-- Document excerpt follows --
This continued whenever I “stepped out of line”. I downplayed it at first. But when his verbal admonishments were not keeping me “in rein”, he started shoving me. It got worse – slapping, punching – especially when I earned more than he did. The abuse eventually got so bad that I ended up in the hospital.

Turning to Family

My in-laws were very traditional. They saw the husband as head of the household. My ex mother-in-law advised me to “not answer back”. His siblings also chose to ignore the “embarrassment”. At a family dinner they ignored my bruises,and instead talked about their business and recent holiday to London.

My family encouraged me to divorce him, but they did not offer to let my children and I move in with them. Without that assurance, I felt so insecure, like I was left all alone to fend for my children and myself.

“But Think of the Children!”

Many pressures bind women to violent relationships. Her partner might manipulate her into thinking she is inadequate and worthless; without support from family, friends and society, it is difficult to find the confidence to leave.

Financially, leaving can have serious consequences on the victim and her family, especially if her partner controls her finances or jeopardises her employment. Moreover, the stigma of being a divorcee remains strong in our society.
-- Document excerpt concluded --
-- Listed records follows --
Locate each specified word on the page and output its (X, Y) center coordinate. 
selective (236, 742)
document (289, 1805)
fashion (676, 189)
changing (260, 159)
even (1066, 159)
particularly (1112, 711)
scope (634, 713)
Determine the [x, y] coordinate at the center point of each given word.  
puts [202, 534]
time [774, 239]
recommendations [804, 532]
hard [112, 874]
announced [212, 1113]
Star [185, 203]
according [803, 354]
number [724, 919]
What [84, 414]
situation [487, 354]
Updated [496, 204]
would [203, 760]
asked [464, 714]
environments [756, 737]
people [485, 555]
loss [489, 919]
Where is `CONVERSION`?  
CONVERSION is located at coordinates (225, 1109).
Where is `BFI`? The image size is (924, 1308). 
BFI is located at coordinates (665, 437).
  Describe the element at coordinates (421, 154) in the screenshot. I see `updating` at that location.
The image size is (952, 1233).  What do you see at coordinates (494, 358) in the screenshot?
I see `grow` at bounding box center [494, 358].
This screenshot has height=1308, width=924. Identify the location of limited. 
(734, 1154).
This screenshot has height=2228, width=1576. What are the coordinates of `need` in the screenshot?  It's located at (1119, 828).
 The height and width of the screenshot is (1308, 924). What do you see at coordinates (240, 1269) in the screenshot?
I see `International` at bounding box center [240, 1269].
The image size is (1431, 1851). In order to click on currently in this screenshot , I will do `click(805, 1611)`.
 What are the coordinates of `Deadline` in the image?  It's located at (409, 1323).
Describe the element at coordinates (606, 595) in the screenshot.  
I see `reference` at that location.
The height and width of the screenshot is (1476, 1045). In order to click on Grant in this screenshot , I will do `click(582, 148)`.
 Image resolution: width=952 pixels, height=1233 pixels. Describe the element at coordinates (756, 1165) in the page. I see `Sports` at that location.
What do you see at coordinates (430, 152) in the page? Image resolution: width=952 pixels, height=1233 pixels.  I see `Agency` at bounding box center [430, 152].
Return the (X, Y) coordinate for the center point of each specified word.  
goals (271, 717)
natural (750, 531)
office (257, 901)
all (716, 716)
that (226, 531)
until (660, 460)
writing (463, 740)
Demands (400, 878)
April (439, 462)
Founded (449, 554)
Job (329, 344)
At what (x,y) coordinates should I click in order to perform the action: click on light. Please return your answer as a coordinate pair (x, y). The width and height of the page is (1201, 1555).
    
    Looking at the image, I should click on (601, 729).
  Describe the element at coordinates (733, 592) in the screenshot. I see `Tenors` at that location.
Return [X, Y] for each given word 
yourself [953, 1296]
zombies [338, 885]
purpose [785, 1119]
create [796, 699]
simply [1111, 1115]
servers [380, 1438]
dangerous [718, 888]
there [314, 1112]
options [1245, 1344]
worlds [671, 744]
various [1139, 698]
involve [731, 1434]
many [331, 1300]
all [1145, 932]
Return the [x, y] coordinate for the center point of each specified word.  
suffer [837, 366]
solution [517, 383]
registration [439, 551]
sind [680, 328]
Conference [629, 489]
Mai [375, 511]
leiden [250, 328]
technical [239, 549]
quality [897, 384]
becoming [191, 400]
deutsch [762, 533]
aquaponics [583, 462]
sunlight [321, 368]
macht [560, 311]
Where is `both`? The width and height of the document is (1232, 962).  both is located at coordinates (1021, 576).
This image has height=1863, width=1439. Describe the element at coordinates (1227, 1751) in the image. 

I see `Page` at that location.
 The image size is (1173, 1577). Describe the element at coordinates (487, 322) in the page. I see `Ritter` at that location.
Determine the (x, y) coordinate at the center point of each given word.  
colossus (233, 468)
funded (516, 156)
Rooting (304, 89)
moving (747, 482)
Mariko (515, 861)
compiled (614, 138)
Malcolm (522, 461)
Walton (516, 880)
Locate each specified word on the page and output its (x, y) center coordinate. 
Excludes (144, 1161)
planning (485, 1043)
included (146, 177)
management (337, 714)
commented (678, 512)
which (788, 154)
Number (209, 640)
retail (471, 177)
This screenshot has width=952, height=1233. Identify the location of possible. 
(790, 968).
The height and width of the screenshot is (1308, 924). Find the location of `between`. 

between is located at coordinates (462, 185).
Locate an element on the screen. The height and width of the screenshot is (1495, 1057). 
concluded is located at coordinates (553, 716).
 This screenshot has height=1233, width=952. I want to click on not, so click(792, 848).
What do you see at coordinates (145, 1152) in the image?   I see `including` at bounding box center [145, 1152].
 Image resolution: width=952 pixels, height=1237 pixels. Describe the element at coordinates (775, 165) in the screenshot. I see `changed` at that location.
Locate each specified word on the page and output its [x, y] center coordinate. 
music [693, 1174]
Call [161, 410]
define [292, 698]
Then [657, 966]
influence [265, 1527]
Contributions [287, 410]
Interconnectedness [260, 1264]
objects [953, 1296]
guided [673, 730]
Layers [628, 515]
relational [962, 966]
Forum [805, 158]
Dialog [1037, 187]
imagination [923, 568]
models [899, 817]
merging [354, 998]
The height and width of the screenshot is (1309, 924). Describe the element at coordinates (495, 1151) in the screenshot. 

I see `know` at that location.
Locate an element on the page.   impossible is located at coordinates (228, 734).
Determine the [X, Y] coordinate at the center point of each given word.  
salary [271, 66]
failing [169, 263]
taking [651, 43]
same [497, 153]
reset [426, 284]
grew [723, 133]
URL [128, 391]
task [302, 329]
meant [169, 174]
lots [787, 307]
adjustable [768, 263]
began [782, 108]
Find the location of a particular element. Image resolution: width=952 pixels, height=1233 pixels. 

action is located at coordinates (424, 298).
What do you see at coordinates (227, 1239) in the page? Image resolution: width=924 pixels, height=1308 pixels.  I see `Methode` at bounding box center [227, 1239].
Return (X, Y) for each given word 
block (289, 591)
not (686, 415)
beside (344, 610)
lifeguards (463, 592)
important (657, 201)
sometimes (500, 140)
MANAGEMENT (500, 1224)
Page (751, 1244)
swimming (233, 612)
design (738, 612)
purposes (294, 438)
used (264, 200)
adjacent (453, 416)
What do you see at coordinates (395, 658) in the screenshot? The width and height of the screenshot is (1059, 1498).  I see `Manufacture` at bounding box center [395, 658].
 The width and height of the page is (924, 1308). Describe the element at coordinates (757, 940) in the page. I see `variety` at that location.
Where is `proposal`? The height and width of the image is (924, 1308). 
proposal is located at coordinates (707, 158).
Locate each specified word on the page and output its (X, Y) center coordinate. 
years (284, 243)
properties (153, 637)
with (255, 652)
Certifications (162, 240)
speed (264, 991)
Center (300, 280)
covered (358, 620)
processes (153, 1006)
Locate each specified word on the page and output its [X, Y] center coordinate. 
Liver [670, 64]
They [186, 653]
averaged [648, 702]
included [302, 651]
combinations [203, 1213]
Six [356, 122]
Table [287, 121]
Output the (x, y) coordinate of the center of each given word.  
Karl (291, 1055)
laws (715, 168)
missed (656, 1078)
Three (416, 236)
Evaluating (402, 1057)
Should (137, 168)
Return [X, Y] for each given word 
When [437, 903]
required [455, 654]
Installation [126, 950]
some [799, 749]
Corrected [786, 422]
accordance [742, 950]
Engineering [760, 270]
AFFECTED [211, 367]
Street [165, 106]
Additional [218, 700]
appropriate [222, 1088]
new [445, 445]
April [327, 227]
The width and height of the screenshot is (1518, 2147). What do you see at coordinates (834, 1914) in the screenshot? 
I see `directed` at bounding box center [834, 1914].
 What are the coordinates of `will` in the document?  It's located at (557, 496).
-- Listed records concluded --
(Problem):
Please repeat the domestic abuse account from "Turning to Family" to "confidence to leave.", word for word. Work from the domestic abuse account alone.

(Solution to the problem):
Turning to Family

My in-laws were very traditional. They saw the husband as head of the household. My ex mother-in-law advised me to “not answer back”. His siblings also chose to ignore the “embarrassment”. At a family dinner they ignored my bruises,and instead talked about their business and recent holiday to London.

My family encouraged me to divorce him, but they did not offer to let my children and I move in with them. Without that assurance, I felt so insecure, like I was left all alone to fend for my children and myself.

“But Think of the Children!”

Many pressures bind women to violent relationships. Her partner might manipulate her into thinking she is inadequate and worthless; without support from family, friends and society, it is difficult to find the confidence to leave.